Israel halted a planned shipment of fuel to Gaza shortly before Friday’s attack, crippling the territory’s lone power plant and cutting electricity to about 8 hours a day and prompting warnings from health officials that hospitals would be severely affected in few days.

The border had been largely quiet since May 2021, when 11 days of fierce fighting between Israel and militants left at least 250 dead in Gaza and 13 in Israel.

UN and EU envoys to the Middle East expressed concern over the violence and the Western-backed Palestinian Authority condemned Israel’s attacks. US Ambassador to Israel Tom Nides said on Twitter that “Israel has the right to protect itself.”

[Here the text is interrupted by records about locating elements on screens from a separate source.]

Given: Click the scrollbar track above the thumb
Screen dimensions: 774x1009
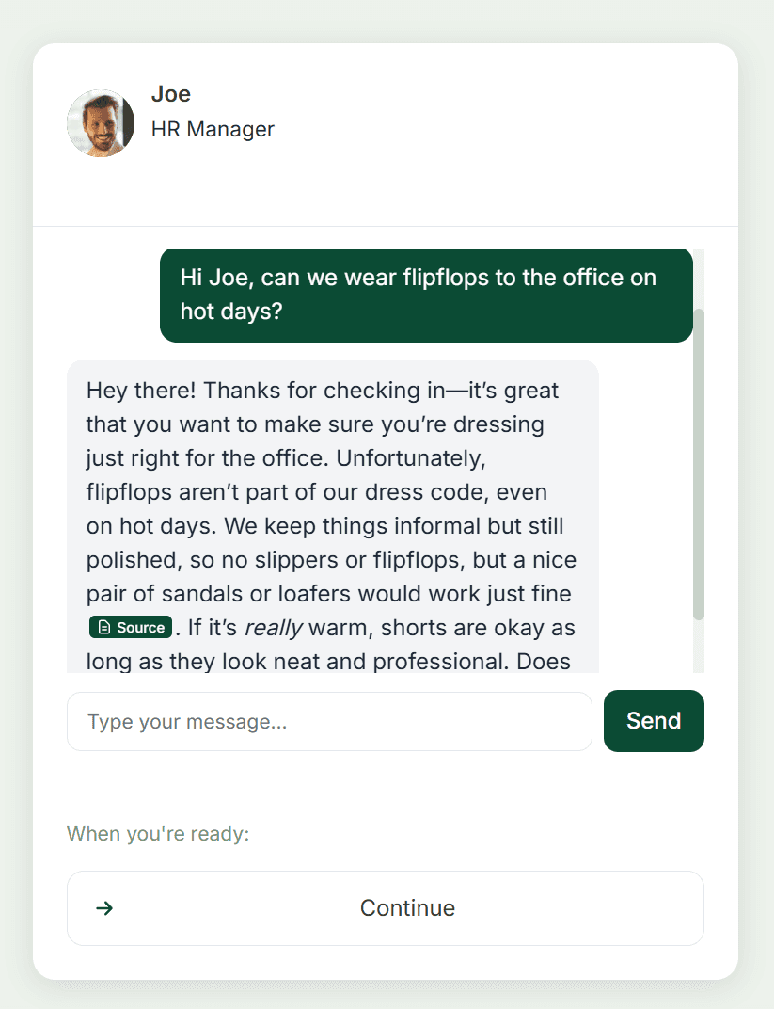Looking at the screenshot, I should tap(698, 278).
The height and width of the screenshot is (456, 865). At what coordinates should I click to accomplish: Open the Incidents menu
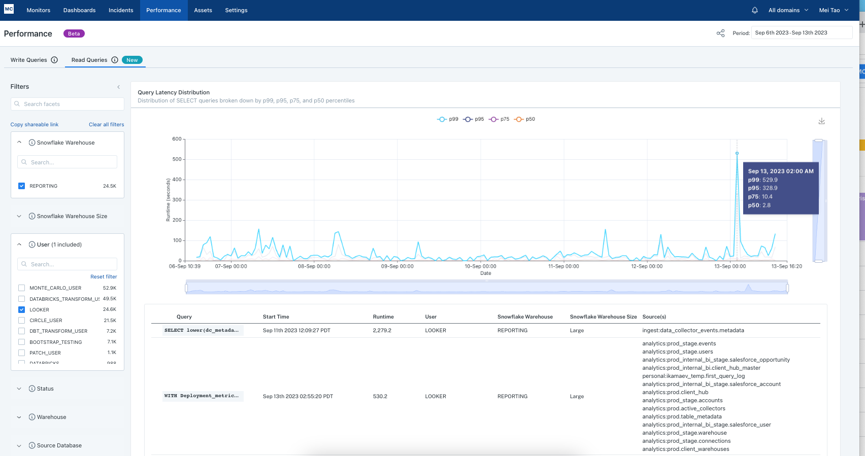pyautogui.click(x=121, y=10)
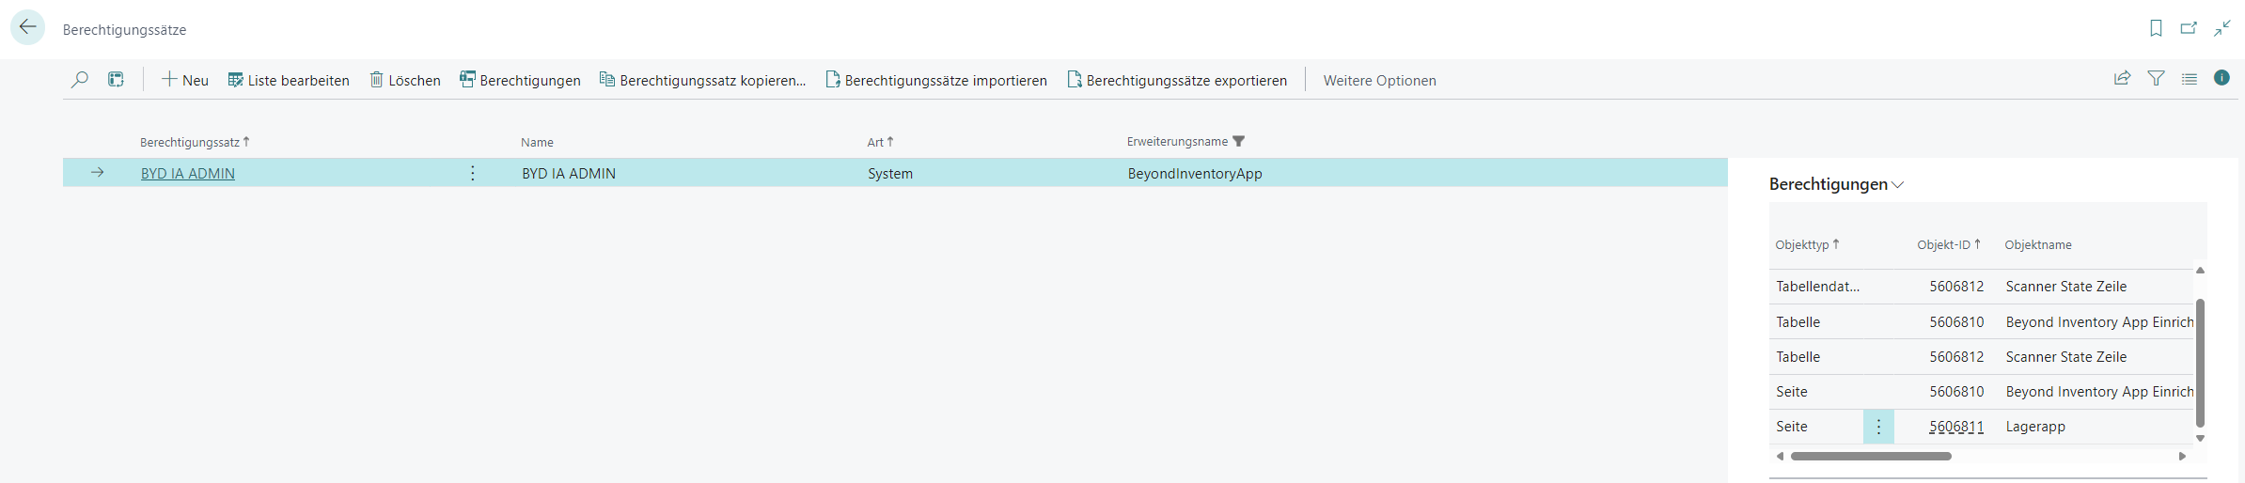Open Weitere Optionen menu
This screenshot has height=483, width=2245.
[1379, 81]
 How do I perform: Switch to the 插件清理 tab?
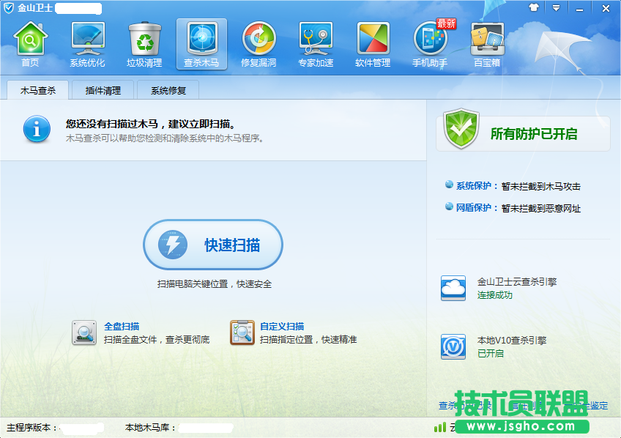tap(103, 91)
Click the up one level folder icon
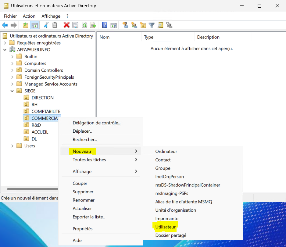Screen dimensions: 286x247 click(26, 25)
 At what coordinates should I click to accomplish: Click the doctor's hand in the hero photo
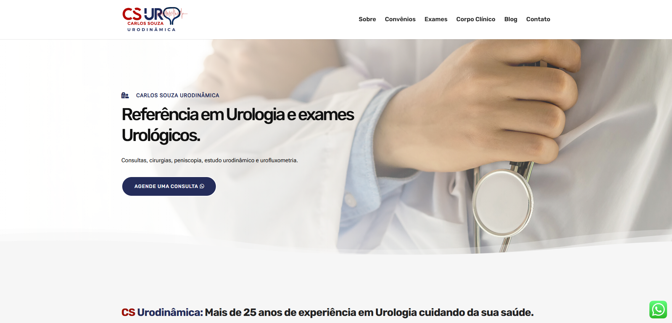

The streets of Gaza were largely deserted Saturday afternoon. Debris, glass and furniture were strewn across the street at the site where top Islamic Jihad commander Tayseer al-Jaabari was killed.

In Israel, the streets of border towns were largely empty, while fires sparked by rockets spread through nearby fields.

Islamic Jihad said it had fired a missile at Israel’s main international gateway, Ben Gurion Airport, but the rocket fell short about 20 kilometers (12 miles) away. The Civil Aviation Authority said the airport was operating normally.

Tensions rose this week after Israeli forces arrested an Islamic Jihad commander in the occupied West Bank, prompting threats of retaliation from the group. The army said it had arrested 19 more members of the group on Saturday.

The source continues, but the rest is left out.